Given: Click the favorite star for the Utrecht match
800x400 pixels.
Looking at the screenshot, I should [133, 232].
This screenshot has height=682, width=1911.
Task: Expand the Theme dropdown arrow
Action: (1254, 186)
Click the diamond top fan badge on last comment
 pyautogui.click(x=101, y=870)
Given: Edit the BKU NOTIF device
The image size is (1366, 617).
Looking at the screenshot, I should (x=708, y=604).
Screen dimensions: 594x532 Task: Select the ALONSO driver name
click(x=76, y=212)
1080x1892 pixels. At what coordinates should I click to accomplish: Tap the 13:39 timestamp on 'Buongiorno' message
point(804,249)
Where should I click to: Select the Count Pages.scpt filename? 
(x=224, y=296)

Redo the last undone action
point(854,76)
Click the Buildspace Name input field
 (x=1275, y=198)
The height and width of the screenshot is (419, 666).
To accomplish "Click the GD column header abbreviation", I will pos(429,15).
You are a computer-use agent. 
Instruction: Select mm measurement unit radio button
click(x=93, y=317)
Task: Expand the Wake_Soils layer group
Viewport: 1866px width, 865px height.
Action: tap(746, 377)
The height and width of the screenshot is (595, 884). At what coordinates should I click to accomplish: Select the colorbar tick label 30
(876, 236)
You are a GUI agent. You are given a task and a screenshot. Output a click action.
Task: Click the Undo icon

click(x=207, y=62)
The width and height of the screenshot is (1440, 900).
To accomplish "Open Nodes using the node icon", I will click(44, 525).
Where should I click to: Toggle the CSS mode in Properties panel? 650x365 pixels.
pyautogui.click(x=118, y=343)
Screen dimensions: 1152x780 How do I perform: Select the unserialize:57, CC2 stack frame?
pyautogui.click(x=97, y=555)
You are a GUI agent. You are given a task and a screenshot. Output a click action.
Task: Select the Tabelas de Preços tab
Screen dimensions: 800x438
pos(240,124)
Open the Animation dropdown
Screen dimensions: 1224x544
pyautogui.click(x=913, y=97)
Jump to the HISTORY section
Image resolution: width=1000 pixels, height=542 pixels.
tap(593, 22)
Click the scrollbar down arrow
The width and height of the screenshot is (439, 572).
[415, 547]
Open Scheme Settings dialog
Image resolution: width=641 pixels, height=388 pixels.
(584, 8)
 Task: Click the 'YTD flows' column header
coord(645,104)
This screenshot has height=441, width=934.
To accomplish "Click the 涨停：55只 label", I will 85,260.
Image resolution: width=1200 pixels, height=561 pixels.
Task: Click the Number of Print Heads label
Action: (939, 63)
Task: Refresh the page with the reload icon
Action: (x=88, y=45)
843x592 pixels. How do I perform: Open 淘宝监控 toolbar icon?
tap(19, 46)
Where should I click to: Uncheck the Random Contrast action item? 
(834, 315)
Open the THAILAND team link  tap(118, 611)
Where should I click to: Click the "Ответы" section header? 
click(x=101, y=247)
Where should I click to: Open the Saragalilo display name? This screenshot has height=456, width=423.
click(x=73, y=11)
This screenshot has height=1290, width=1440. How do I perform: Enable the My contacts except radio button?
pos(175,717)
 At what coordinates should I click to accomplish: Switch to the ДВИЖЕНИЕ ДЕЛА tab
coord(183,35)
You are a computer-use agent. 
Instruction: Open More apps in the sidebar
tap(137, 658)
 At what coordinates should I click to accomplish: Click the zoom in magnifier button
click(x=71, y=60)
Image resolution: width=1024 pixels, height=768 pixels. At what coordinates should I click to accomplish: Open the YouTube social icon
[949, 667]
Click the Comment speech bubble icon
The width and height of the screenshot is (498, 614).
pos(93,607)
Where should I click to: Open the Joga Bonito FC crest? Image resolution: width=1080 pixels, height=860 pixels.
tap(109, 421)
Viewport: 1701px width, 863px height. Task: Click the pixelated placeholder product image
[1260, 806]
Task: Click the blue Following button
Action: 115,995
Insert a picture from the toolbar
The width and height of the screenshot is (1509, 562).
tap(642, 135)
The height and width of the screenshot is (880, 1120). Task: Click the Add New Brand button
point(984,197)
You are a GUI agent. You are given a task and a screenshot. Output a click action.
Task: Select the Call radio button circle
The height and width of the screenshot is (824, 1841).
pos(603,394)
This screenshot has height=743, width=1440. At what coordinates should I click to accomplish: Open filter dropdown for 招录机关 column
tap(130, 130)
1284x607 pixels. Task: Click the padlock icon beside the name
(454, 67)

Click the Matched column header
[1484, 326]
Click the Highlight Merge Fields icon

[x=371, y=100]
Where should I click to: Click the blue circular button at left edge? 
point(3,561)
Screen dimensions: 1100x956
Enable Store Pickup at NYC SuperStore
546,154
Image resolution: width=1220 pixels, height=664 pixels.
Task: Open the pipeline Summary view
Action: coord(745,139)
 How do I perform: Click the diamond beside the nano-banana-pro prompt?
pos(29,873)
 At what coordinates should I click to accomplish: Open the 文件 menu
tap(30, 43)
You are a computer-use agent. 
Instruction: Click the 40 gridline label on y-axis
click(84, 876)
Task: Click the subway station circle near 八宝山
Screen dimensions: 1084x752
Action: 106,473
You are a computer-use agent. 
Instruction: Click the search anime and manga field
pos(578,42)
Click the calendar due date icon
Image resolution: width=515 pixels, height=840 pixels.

+-------+

● Instructions for the task
Exact copies of the lines from the one with "At what coordinates should I click to accomplish: Open the 文件" through the final line of the listing should be returned, and no other lines.

● Result of the exercise
 At what coordinates should I click to accomplish: Open the 文件 menu
tap(30, 43)
You are a computer-use agent. 
Instruction: Click the 40 gridline label on y-axis
click(84, 876)
Task: Click the subway station circle near 八宝山
Screen dimensions: 1084x752
Action: 106,473
You are a computer-use agent. 
Instruction: Click the search anime and manga field
pos(578,42)
Click the calendar due date icon
Image resolution: width=515 pixels, height=840 pixels.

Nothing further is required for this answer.